[Given data]
** START **

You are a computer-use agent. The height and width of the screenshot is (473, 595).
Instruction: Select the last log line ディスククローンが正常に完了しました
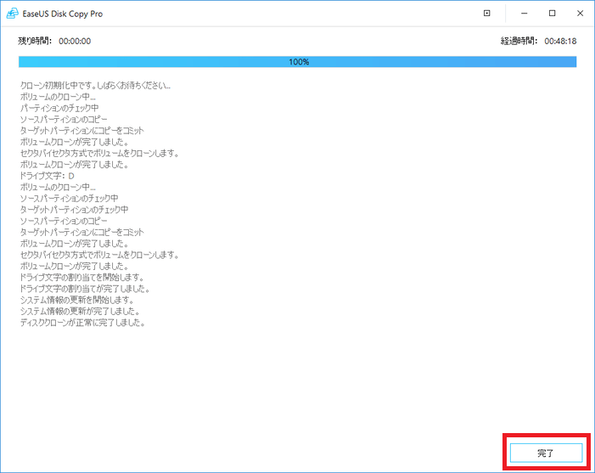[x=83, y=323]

** END **
** START **

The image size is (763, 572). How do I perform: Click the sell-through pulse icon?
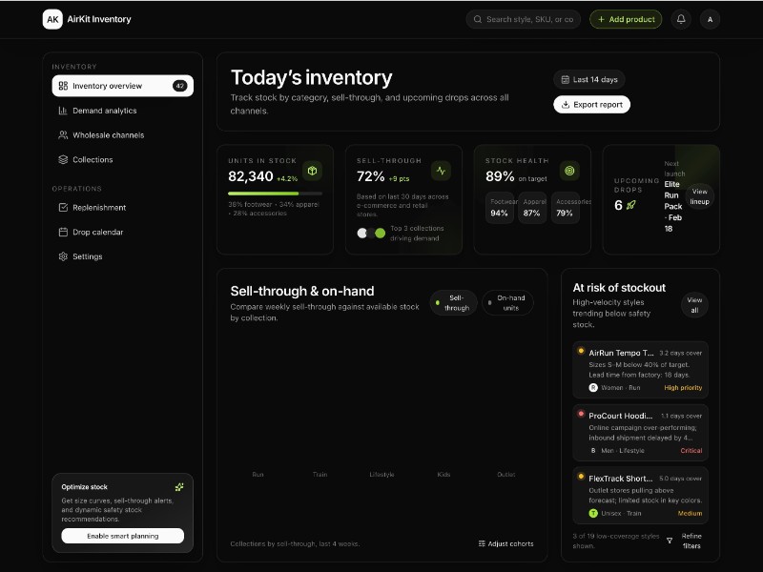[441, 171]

** END **

[What to do] Count the lines in the material above that contain the word "Instruction". Reply with the number alone.

[Reply] 1